O responsável por essa arma era Dieudonné Joseph Saive, outro renomado empregado da FN e ele desenvolveu um fuzil semiautomático. Após a fase de desenhos, estudos e pesquisas, em 1937 é apresentado o FN modelo 1937 calibre 7,92 x 57 mm. Esse modelo não visava pequenas unidades e sim um fuzil para produção em massa, tal qual o M1 Garand. O Modelo 1937 passava por uma série de baterias de testes quando algo acontece em 1940. Os alemães invadem a Bélgica. Nesse momento, vários outros funcionários da FN fogem para a Inglaterra, mas D. Saive permanece trabalhando na FN. Entretanto, ele pega todos os projetos, desenhos técnicos e documentos do fuzil modelo 1937 e os guarda em seu apartamento para que os alemães não tivessem acesso na FN ocupada. Em seu apartamento, sozinho, ele dá continuidade ao desenvolvimento do fuzil em seu tempo livre. Se olharmos friamente, o modelo 1937 era o 2º fuzil na história a ter uma alta qualidade e estar pronto 1 ano depois do M1 Garand, em um projeto totalmente original e independente.

FN Modelo 1937.

Não tardaria para que os alemães descobrissem quem era D. Saive e seus projetos de armas. Ele corria o risco de ser preso e quando a situação ficou mais perigosa e insustentável, D. Saive optou por fugir da Bélgica. Ele vai para a Inglaterra, levando consigo todos os desenhos, projetos, documentos, tudo sobre o fuzil Modelo 1937 para que não caísse nas mãos dos alemães. Mais triste do que ter o seu país invadido é ter que fugir dele em virtude dessa mesma invasão. A situação para a FN não foi das melhores. Uma vez ocupada pelos alemães, a FN passou a produzir armas e munições para a máquina de guerra alemã. Quando os aliados começaram a avançar após alguns anos, ficou claro que era uma questão de tempo para a libertação da FN à medida que as tropas alemãs recuavam.

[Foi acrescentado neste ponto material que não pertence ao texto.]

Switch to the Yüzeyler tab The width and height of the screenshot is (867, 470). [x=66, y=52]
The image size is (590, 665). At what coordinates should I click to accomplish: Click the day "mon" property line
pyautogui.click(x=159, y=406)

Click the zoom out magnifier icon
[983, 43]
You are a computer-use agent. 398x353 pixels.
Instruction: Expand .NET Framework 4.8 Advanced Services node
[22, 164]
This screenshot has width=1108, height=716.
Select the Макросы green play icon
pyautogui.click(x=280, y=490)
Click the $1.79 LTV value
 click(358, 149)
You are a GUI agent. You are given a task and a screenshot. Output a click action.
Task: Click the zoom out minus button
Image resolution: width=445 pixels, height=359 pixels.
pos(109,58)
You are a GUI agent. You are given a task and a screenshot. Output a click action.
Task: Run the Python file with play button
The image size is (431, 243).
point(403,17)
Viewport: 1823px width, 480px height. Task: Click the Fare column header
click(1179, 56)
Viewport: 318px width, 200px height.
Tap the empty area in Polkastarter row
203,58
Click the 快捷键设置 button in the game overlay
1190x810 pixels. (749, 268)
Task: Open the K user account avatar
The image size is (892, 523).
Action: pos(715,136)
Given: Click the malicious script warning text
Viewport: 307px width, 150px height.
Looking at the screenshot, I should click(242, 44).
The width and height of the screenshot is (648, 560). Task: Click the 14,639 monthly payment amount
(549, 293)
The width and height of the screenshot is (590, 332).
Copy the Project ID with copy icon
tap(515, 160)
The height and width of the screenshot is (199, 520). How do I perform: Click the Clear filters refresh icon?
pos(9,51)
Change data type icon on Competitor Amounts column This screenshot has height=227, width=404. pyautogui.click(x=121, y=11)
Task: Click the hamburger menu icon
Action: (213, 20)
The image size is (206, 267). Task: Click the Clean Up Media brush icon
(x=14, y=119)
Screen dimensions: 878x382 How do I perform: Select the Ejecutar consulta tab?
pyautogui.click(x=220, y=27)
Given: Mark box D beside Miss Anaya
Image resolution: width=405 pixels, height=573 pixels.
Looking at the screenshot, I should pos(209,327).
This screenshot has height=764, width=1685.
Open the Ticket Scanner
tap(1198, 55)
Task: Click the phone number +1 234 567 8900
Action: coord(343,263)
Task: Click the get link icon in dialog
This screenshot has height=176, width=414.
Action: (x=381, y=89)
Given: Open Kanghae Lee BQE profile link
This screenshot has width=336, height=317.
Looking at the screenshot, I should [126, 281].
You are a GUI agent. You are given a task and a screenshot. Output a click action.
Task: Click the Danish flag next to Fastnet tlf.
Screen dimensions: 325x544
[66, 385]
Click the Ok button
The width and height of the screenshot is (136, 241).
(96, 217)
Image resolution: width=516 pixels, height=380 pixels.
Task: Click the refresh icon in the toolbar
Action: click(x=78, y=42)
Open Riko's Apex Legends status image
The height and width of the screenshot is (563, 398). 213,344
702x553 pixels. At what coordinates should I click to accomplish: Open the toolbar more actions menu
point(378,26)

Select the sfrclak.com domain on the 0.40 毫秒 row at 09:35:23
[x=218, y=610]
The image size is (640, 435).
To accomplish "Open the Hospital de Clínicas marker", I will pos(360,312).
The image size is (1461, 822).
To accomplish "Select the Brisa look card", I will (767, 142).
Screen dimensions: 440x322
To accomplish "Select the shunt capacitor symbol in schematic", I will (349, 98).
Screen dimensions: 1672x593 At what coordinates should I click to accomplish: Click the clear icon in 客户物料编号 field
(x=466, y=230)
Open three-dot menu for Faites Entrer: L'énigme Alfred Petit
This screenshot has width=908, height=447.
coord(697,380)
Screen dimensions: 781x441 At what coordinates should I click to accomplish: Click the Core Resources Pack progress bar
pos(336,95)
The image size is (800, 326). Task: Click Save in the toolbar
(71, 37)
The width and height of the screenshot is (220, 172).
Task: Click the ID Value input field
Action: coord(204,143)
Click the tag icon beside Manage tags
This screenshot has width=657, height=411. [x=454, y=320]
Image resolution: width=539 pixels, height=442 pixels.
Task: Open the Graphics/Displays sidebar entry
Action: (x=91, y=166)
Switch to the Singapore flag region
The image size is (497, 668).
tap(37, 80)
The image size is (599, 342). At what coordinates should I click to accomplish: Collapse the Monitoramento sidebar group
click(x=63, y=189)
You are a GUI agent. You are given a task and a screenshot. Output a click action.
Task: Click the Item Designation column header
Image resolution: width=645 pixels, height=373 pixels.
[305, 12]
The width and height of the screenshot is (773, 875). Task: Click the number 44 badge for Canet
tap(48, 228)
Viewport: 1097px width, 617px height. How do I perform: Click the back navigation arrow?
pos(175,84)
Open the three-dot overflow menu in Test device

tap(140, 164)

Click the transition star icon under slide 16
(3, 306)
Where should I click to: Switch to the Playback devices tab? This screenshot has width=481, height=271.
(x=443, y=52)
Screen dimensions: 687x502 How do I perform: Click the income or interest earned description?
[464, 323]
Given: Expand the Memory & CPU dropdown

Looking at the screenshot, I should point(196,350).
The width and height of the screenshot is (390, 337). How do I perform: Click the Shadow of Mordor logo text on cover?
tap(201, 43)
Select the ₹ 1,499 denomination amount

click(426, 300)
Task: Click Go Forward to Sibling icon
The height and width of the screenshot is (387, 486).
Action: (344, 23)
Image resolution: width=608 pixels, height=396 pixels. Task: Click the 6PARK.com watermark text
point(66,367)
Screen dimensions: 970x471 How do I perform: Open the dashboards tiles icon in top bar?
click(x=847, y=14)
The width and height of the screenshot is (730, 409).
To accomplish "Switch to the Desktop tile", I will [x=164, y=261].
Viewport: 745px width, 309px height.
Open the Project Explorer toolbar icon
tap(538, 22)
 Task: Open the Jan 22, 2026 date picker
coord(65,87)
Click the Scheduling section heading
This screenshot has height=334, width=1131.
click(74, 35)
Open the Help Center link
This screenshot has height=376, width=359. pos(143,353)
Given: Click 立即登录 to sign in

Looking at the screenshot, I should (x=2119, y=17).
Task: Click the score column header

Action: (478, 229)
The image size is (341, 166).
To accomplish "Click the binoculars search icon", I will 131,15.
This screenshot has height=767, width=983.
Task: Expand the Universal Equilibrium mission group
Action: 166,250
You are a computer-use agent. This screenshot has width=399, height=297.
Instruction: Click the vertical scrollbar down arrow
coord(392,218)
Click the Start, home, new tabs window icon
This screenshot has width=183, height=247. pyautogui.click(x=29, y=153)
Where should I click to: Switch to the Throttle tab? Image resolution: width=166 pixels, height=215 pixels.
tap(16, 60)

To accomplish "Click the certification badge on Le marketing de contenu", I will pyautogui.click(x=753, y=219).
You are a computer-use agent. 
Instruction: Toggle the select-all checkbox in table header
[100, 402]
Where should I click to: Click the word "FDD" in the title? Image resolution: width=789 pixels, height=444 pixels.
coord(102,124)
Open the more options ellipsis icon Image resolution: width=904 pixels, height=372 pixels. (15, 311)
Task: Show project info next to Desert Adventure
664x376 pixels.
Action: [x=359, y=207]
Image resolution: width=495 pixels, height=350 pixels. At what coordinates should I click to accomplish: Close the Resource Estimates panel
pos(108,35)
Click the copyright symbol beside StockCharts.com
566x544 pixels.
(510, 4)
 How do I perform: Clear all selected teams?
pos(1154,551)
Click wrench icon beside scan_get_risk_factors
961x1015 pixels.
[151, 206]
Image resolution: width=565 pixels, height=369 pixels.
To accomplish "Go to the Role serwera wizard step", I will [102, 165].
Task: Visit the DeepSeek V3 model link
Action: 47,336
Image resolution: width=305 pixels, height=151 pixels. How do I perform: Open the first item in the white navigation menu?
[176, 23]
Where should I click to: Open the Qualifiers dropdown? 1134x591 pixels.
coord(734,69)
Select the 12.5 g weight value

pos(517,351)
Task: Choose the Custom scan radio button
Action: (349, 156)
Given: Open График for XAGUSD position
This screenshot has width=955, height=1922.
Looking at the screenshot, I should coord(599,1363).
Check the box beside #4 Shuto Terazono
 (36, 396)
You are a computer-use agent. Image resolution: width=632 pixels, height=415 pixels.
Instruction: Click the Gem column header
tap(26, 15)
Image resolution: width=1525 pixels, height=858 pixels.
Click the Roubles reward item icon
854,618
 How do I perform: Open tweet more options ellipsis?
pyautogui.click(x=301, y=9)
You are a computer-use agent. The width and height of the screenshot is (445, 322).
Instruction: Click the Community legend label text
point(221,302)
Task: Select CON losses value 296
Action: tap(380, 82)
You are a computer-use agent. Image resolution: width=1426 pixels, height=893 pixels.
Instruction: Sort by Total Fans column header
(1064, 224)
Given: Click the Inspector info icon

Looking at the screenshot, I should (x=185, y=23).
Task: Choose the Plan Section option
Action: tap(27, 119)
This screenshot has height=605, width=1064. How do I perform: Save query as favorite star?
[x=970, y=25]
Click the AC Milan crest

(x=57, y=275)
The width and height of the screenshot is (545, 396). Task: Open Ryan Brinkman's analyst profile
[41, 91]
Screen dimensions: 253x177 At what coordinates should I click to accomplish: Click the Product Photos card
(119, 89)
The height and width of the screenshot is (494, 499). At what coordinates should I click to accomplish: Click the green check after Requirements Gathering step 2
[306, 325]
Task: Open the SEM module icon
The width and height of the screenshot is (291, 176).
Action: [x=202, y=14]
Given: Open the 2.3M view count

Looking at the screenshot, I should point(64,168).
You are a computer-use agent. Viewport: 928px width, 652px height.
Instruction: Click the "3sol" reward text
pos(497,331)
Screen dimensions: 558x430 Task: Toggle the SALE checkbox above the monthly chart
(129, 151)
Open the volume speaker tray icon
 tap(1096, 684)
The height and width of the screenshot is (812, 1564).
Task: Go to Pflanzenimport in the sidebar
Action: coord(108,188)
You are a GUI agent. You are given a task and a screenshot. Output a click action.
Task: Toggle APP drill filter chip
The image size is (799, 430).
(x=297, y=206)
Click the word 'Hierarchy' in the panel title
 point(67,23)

Não tardou e os aliados chegaram a Liége, pequena cidade onde ficava a FN. A alegria da libertação e o fim da opressão não duraram tanto. Uma vez libertada, a Bélgica passou a produzir munição e acessórios para os aliados à medida que iam avançando pela Europa. A alegria terminara porque isso tornava o complexo industrial FN em um alvo legítimo para os alemães. No final de 1944, começam os ataques alemães contra as instalações da FN. Para tanto foram usadas centenas de foguetes V1 e V2. Esses ataques fizeram um grande estrago em Liége. As instalações da FN foram gravemente atingidas, o que paralisou parte da produção de guerra. Os ataques somente terminaram em fevereiro de 1945.

Aliados libertam a Bélgica.

A Alegria é a irmã gêmea da Liberdade. Após a rendição incondicional da Alemanha, toda a equipe de engenheiros da FN pode regressar ao seu país natal. Com o fim das hostilidades, a FN foi reconstruída e sua equipe técnica pode voltar aos trabalhos. Dentre eles, regressou D. Saive, onde, finalmente, pode dar continuidade ao seu projeto do Modelo 1937. Surgem então o EXP-1 ou SLEM – Self loading experimental model. Esta arma é feita com base em pesquisas que D. Saive fizera em seu exílio na Inglaterra. Na época o exército inglês não se interessou pelo fuzil depois de propor, uma vez que a Inglaterra estava em plena guerra sem condições de investir no desenvolvimento de novos armamentos, ainda mais quando a guerra caminhava para o fim.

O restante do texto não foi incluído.